EXERCISE PROMPT –
Whenever "Miami" appears in a line of the entries below, that line counts; give the total only.

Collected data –
□ □ □

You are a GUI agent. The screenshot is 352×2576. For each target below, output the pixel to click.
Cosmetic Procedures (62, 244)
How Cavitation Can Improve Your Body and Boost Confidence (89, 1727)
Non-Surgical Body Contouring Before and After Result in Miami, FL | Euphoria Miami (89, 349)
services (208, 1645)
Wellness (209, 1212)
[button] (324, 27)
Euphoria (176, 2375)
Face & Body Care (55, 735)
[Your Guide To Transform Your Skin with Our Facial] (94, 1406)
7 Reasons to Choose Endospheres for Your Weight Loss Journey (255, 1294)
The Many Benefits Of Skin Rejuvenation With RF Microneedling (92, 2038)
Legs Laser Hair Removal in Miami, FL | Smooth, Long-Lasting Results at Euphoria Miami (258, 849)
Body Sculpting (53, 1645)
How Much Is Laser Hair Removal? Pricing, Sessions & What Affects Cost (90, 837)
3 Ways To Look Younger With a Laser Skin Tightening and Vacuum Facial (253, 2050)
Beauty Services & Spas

□ □ □

YOUR RESPONSE –
2